When you reach the line containing "Viewport: 1568px width, 323px" in the records below, set it down exactly, together with every later line through the end, but not the pictures.

(INFORMATION SHOWN begins)

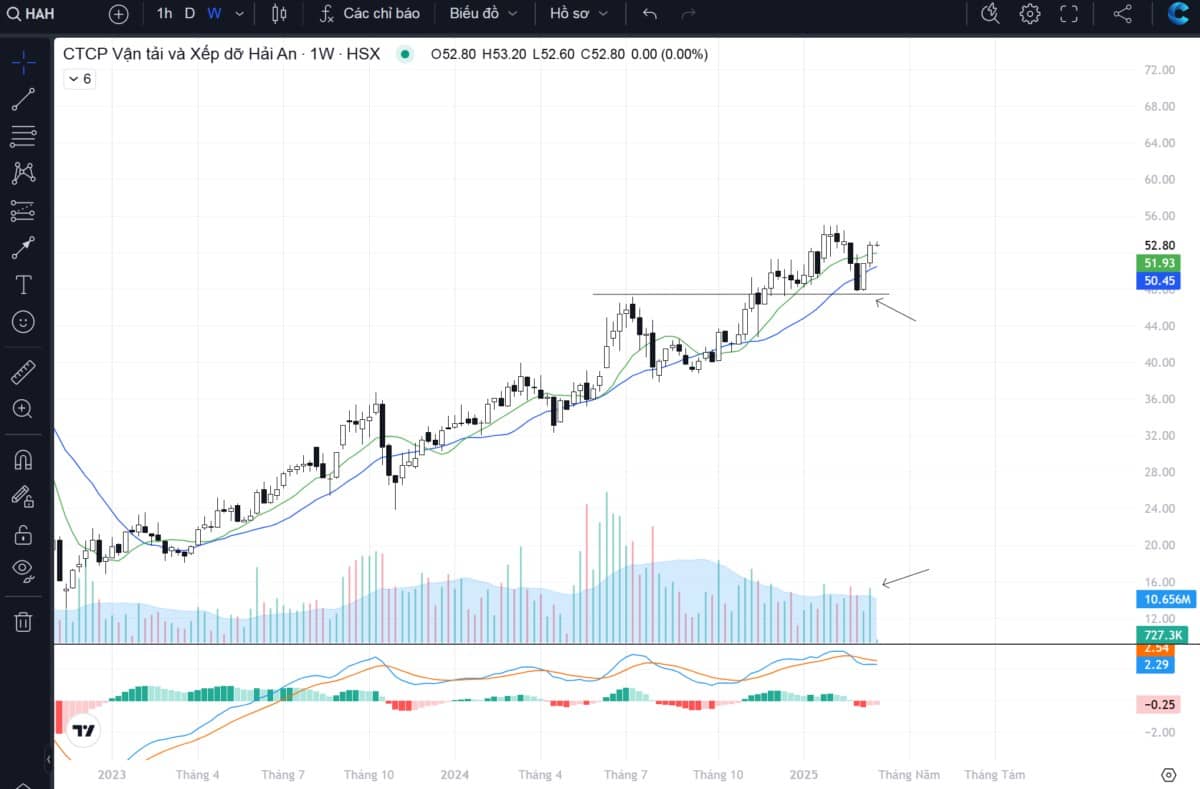Open the emoji sticker tool
Screen dimensions: 1200x789
(x=23, y=322)
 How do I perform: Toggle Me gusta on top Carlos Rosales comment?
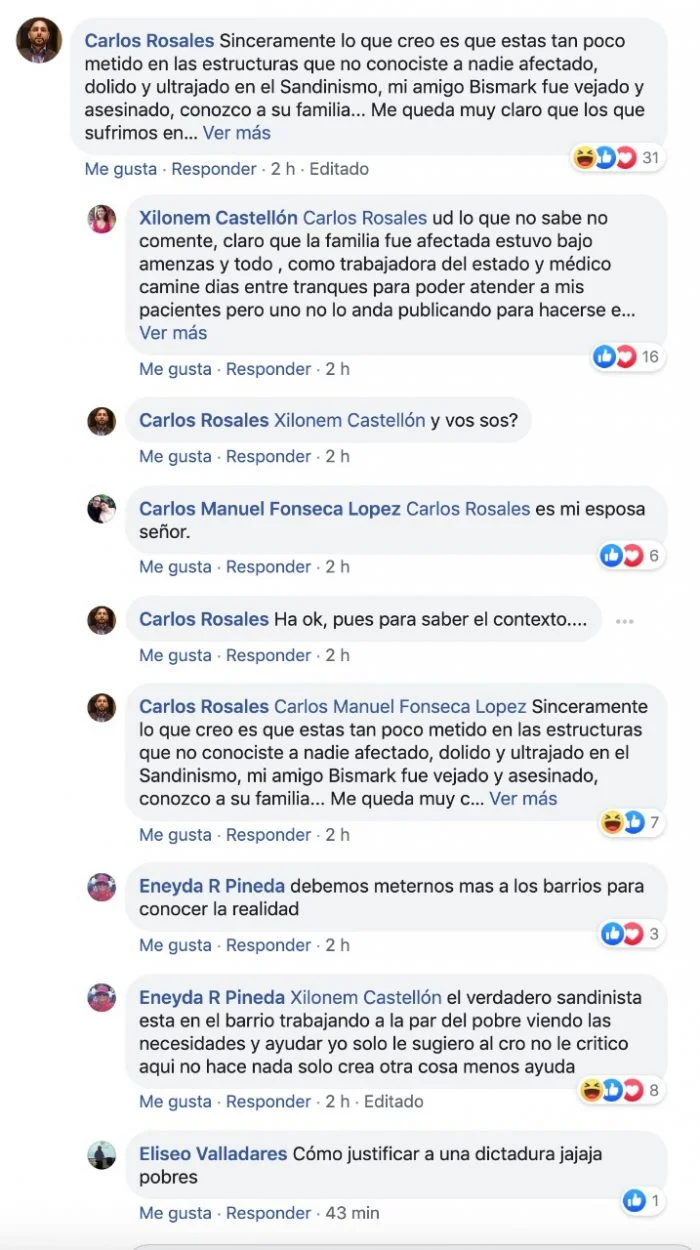(x=121, y=169)
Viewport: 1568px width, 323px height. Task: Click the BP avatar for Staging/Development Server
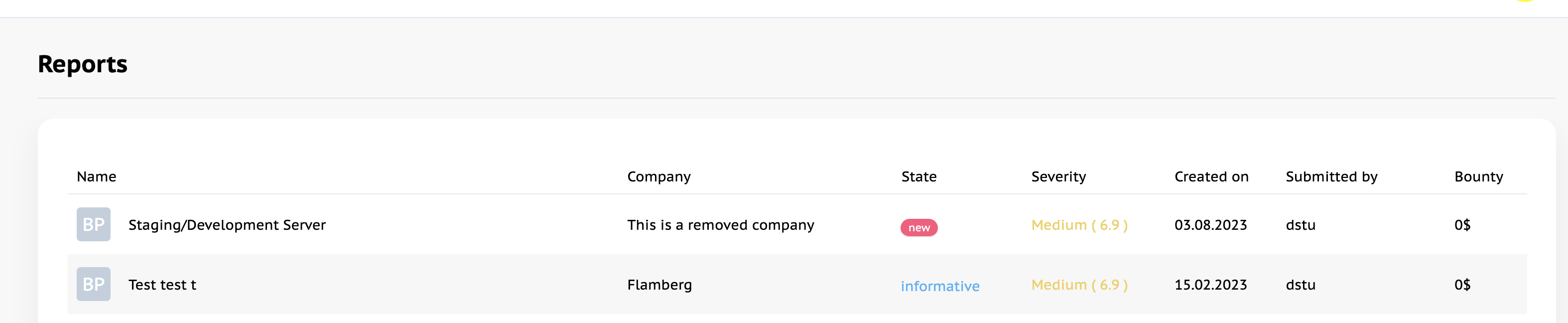(93, 224)
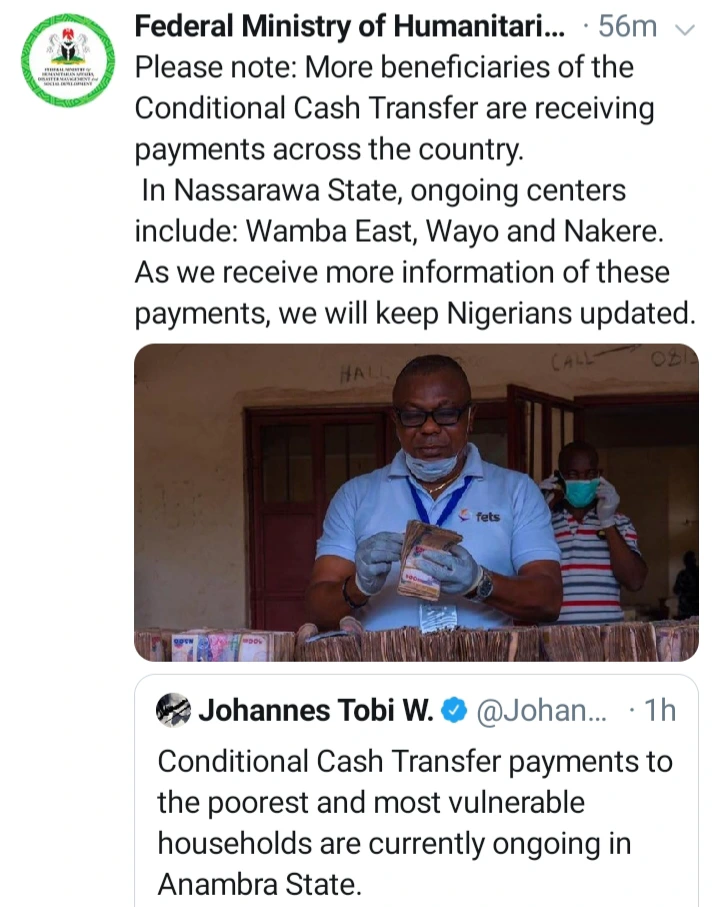Click the quoted tweet's 1h timestamp

660,710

(INFORMATION SHOWN ends)

**SOLUTION FOR THIS EXERCISE:**
Viewport: 1568px width, 323px height. Task: Click the BP avatar for Staging/Development Server
(93, 224)
Click the quoted tweet's 1h timestamp

660,710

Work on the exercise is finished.